▶ _Task to carry out_
Summarize the PINSPerturbationClustering page in two sentences.

▶ _Page_

--- Begin ---

PINSPerturbationClustering: PerturbationClustering: Perturbation clustering

Description Usage Arguments Details Value Author(s) References See Also

Description

Perform subtyping using one type of high-dimensional data

Usage

1
2
3
4
5
6
7
8
PINSPerturbationClustering(
  data,
  Kmax = 10,
  noisePercent = "med",
  iter = 200,
  kmIter = 20,
  PCAFunction = NULL
)

Arguments

data

input matrix or data frame. The rows represent samples while the columns represent features.

Kmax

the maximum number of clusters. Default value is 10.

noisePercent

the parameter to determine the noise standard deviation. Default is "med", i.e. the noise standard deviation is the medium standard deviation of the features. If noisePercent is numeric, then the noise standard deviation is noisePercent * sd(data).

iter

the number of perturbed datasets. Default value is 200.

kmIter

the number of initial centers used in k-means clustering.

--- End ---

▶ _Source data_
--- Begin ---

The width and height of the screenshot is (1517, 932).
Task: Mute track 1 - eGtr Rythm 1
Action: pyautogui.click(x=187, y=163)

--- End ---

▶ _Full response_
PINSPerturbationClustering performs subtyping using one type of high-dimensional data, taking an input matrix or data frame whose rows are samples and whose columns are features. Its arguments set the maximum number of clusters (default 10), the noise standard deviation (default "med", the medium standard deviation of the features), the number of perturbed datasets (default 200), and the number of initial centers used in k-means clustering.